= Stated problem a =
Answer these questions about the passage on legal costs, one answer a line, marked the same way:
(i) For how long was the option the plaintiffs presented by text message open?
(ii) Under which section of the Property Act did the plaintiffs seek relief?
(iii) Out of what does the passage order the legal costs of the proceeding to be paid?

18․I do not accept that this was a case where the conduct of the defendant meant that the plaintiffs had no reasonable alternative but to commence litigation. The fact that the defendant did not accede to the option presented by the plaintiffs does not mean that they were forced to file an application in the court seeking relief under s 244 of the Property Act.  That is particularly the case when the option presented by the plaintiffs (by text message, set out above) was only open for 24 hours, its terms were unclear as to what the defendant was being asked to pay for, and it did not address the critical matter of concern to the defendant, which was how the defendant was going to afford alternative accommodation in the period before she received any proceeds of sale.   

19․There were also reasonable alternatives available which do not appear to have been discussed by the parties. For example, the defendant’s difficulties with her future accommodation needs may have been met in part by the parties agreeing that any contract for sale would include a condition permitting release of part of any deposit paid by a purchaser, to be used for temporary accommodation for the defendant prior to completion. The point is that, rather than choosing to explore other alternatives, the plaintiffs chose to embark upon litigation. 

20․That is not to be taken as any criticism of the plaintiffs, nor is it to suggest that a party must demonstrate rejection of a diverse range of alternatives proffered before a finding of unreasonableness will be made.  It is simply to explain why this case is different to the types of administrative law matters contemplated by McHugh J in Lai Qin (which was an administrative law case) where his Honour (at [7]) discussed the position of a party who found themselves with no reasonable alternative but to commence proceedings as being entitled to a costs order in their favour.

21․Taking the totality of the correspondence in evidence into account, none of the material established that the proceeding fell outside the usual circumstances where a hearing on the merits has not occurred.  Applying Lai Qin, that might have warranted an order that each party pay their own legal costs.  However, in the circumstances here, the subject matter of the dispute is a jointly owned asset.  The legal costs were directly referable to the mechanics of that asset being sold and the best way to ensure that the parties achieved their respective objectives.  I therefore consider that there is no reason to depart from the order commonly made that the legal costs of this proceeding should be paid out of the proceeds of sale of the Property.

= Stated problem b =
Rewrite the records from the line containing "You are a computer-use agent. This" through the end of the records, substituting "Screen size" for "Screen dimensions" and leaving everything else unchanged.

= Entries provided =
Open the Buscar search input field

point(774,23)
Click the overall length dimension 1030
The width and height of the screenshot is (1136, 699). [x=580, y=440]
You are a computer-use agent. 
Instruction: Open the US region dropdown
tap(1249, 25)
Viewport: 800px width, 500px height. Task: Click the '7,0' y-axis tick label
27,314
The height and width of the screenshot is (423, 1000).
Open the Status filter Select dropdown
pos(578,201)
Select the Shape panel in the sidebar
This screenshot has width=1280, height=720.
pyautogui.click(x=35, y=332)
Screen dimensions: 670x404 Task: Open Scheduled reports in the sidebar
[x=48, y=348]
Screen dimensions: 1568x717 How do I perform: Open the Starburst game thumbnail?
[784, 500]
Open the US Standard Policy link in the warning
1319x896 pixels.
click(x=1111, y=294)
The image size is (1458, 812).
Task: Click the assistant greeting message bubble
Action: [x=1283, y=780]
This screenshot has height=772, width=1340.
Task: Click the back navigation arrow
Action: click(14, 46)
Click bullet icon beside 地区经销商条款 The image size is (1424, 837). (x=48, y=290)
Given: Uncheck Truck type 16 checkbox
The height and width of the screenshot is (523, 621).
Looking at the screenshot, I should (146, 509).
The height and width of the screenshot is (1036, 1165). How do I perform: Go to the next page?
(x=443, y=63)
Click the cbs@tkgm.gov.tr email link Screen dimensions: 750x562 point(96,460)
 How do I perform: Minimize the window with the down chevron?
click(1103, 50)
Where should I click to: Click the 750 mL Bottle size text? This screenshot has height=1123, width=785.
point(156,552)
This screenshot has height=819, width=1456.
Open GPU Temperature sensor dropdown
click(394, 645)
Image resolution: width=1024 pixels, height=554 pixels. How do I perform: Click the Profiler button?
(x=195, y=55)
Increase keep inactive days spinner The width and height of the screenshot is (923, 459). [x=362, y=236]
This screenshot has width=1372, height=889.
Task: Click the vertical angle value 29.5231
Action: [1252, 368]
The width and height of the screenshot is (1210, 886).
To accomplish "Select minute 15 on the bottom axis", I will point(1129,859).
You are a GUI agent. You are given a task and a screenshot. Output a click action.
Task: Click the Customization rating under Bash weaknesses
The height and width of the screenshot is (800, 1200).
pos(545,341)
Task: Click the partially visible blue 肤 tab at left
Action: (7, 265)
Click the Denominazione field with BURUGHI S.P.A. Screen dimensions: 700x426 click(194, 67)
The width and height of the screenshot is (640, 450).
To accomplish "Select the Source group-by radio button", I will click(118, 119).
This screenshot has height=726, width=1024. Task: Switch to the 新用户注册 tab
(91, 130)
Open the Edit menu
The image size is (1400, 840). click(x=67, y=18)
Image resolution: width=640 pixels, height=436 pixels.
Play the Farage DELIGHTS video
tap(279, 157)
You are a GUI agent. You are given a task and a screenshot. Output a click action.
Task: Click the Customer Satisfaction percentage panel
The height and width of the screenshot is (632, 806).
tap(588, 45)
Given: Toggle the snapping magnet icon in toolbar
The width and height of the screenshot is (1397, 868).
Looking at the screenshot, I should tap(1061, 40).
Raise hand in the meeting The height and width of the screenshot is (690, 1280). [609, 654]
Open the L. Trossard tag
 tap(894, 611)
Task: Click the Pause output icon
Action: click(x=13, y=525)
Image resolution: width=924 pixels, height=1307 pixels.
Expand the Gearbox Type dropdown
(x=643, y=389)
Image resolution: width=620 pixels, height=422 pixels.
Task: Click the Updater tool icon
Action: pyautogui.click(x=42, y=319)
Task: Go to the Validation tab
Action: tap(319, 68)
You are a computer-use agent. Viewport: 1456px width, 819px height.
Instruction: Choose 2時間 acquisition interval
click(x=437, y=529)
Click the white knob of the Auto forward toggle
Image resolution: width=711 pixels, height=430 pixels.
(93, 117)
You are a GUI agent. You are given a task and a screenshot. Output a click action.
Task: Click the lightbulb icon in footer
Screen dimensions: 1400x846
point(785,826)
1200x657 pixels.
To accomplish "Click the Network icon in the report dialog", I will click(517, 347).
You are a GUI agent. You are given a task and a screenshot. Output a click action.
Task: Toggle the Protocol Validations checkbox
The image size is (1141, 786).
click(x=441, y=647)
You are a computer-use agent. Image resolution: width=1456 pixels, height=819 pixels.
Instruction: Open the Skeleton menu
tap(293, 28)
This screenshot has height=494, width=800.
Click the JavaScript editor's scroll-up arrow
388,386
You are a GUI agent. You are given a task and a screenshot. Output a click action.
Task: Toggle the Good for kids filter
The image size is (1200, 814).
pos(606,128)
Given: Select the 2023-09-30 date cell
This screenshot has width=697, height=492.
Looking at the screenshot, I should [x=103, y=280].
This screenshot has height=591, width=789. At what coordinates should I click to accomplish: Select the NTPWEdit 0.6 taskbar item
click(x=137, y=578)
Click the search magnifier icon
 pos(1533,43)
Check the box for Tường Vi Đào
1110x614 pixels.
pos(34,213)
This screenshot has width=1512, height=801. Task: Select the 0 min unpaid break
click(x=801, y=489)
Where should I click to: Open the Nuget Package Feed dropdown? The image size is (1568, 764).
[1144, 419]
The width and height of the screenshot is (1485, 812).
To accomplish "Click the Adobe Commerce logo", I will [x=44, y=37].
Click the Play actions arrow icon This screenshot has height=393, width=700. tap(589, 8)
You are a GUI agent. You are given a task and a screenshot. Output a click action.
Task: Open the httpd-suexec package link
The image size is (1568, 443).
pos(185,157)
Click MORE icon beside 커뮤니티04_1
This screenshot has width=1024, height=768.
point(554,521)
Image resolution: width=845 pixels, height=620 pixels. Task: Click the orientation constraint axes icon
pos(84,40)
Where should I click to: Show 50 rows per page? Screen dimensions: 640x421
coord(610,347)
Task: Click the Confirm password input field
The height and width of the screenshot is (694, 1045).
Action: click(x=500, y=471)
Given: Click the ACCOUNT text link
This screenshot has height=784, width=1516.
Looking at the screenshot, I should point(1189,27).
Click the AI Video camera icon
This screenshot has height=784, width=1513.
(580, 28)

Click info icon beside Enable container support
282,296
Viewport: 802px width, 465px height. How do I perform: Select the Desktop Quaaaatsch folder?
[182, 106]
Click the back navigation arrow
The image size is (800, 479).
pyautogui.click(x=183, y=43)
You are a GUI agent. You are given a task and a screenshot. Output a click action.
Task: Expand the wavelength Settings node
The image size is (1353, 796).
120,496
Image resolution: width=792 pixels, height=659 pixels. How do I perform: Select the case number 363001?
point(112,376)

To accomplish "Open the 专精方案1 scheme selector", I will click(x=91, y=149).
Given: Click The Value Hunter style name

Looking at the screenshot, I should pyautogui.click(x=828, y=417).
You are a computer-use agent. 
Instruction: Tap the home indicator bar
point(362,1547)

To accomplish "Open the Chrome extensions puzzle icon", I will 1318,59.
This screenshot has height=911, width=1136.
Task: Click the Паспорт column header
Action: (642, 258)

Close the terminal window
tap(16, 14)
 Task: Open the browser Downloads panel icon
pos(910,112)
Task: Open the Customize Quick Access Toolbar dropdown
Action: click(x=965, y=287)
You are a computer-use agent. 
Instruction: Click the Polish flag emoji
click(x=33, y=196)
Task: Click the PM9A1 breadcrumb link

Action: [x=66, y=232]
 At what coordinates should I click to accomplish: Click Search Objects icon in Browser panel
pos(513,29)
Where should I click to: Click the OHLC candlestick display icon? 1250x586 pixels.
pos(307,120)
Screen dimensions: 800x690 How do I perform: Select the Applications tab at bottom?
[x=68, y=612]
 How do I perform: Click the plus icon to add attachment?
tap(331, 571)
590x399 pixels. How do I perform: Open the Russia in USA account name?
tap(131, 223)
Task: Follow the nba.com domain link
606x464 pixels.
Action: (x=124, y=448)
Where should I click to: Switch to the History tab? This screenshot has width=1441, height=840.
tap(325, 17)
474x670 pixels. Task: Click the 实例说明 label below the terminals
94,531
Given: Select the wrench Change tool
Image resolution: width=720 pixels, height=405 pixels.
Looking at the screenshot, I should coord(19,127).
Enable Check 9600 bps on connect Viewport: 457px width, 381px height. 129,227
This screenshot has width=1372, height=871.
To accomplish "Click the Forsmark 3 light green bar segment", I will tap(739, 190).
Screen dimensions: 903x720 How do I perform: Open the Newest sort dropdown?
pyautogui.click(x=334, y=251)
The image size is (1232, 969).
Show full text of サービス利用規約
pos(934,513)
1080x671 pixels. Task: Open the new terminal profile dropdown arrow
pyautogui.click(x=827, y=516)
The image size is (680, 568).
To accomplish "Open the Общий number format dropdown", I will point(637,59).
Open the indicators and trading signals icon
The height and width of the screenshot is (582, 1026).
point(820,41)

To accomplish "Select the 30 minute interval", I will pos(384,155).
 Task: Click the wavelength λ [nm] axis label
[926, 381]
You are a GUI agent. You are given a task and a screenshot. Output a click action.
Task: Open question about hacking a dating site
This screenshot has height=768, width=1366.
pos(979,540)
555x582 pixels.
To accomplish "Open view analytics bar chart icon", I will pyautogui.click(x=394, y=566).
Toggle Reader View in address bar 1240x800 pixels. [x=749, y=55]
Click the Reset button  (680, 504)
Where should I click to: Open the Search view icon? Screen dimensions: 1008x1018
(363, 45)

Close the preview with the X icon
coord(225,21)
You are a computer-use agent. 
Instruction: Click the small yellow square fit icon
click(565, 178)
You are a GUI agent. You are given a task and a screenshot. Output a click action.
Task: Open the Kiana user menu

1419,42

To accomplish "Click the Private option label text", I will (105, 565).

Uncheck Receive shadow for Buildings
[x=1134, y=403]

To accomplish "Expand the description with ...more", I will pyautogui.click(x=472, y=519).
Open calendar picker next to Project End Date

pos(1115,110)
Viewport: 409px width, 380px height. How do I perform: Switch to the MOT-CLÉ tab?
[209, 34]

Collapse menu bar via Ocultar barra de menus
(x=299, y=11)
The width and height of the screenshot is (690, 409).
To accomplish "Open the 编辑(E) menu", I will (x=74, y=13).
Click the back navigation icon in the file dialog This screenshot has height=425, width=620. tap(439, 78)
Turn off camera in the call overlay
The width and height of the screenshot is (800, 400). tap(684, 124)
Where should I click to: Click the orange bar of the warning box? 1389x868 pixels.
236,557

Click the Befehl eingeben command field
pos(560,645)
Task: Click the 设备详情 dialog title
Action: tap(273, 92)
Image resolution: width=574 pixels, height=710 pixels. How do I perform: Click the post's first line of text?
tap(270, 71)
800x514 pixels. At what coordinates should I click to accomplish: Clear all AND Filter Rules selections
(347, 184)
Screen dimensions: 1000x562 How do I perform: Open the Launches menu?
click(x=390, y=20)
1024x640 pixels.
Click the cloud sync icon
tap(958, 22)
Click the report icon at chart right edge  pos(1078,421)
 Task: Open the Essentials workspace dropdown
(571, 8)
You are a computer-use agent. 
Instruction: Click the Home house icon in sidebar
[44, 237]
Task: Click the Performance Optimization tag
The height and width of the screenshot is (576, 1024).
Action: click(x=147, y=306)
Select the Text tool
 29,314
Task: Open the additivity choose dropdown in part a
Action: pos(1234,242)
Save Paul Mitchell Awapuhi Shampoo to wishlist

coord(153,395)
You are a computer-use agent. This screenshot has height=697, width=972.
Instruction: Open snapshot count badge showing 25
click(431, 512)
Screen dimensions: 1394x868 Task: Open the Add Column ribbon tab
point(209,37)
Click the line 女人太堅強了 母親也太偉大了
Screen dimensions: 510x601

= Reply a =
(i) 24 hours
(ii) Section 244
(iii) The proceeds of sale of the Property

= Reply b =
You are a computer-use agent. This screenshot has height=697, width=972.
Instruction: Open snapshot count badge showing 25
click(431, 512)
Screen size: 1394x868 Task: Open the Add Column ribbon tab
point(209,37)
Click the line 女人太堅強了 母親也太偉大了
Screen size: 510x601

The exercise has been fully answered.